Niedziela, 2 maja 2021
WydawcaWielka Litera
AutorEustachy Rylski
RecenzentGrzegorz Sowula
Miejsce publikacjiWarszawa
Rok publikacji2021
Liczba stron196
Tekst pochodzi z numeru MLKMagazyn Literacki KSIĄŻKI 4/2021

Nie tylko jadąc, ale i słuchając. A nade wszystko – rozpominając. „Eustachy Rylski – w podróży”, niczym Miss Holly Golightly. Żaden to despekt dla autora, Holly próbowała znaleźć miejsce w świecie, który gotów był przyjąć wszystko i wszystkich, prawdę i ułudę. Rylski „Jadąc” zmierza od twardych Faktów poprzez Mgiełki do Chimer.

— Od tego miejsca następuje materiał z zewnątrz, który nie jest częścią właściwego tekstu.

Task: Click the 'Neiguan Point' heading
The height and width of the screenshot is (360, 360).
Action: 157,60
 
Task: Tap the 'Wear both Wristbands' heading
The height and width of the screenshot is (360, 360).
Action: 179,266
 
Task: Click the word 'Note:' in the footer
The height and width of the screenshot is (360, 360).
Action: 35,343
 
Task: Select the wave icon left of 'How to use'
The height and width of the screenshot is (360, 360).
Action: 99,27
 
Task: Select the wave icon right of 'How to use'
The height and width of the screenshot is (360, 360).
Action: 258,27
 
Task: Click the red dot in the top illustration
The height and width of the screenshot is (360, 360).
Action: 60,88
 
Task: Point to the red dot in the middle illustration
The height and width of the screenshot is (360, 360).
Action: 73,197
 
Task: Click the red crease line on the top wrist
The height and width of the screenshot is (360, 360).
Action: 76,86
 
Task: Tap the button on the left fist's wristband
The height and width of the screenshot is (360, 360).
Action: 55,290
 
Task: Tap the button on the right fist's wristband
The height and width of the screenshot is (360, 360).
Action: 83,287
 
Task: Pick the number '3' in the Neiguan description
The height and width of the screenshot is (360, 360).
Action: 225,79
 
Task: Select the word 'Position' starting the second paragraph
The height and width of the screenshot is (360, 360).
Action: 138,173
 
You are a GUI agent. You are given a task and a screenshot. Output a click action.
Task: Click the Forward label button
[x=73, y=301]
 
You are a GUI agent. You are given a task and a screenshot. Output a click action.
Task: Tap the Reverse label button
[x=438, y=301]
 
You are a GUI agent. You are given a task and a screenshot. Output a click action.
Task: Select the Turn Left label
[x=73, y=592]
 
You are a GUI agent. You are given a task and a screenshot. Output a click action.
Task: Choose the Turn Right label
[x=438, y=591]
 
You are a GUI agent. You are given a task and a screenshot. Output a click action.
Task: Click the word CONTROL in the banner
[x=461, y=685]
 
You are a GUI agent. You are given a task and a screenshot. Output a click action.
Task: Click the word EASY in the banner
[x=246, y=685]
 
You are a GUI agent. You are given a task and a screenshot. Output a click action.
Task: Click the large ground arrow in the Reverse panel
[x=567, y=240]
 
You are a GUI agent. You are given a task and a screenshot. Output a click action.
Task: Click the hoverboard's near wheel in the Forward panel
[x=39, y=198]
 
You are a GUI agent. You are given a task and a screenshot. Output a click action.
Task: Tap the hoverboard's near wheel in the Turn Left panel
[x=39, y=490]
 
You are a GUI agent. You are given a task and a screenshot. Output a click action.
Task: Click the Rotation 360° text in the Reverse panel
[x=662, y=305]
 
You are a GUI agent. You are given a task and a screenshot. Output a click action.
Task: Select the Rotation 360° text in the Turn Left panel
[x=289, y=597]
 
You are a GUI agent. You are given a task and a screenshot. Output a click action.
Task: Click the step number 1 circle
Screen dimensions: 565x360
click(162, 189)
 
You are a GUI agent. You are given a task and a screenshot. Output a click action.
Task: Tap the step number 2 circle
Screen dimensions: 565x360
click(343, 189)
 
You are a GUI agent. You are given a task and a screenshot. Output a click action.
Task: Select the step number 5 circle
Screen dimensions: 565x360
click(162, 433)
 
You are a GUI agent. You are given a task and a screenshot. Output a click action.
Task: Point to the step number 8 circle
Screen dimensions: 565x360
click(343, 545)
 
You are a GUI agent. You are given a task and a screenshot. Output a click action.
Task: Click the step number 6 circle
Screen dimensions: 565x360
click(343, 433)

Dziesięć tekstów, które nazwałbym przeniesieniem pejzażu na papier nutowy – albo odwrotnie, malowanie dźwiękami. Ale przede wszystkim opowieść drogi, drogi kierowcy poruszającego się przez Polskę i Europę, jak i drogi przez muzyczne utwory, skojarzenia, paralele, sięganie do przeszłości, historii rodziny, pamięci. Rylski zwraca uwagę na powiązanie pejzażu z muzyką – oczywiste inspiracje, podkreślane zawsze przez krytyków (wierzby na plakacie Trepkowskiego, anonsującym V Festiwal Chopinowski, nasuwają mi się same), i zaskakuje czytelnika takimi na przykład komentarzami: „Równiny służą melodii umiarkowanie, nie mówiąc już o górach, bo nie ma się jak tam rozpędzić. (…) Męczące serpentyny pozbawiają walc płynności, a bez niej traci on wdzięki, którymi tak uwodzi”. Oczywiste to, ale ktoś musiał nam podpowiedzieć tę konstatację.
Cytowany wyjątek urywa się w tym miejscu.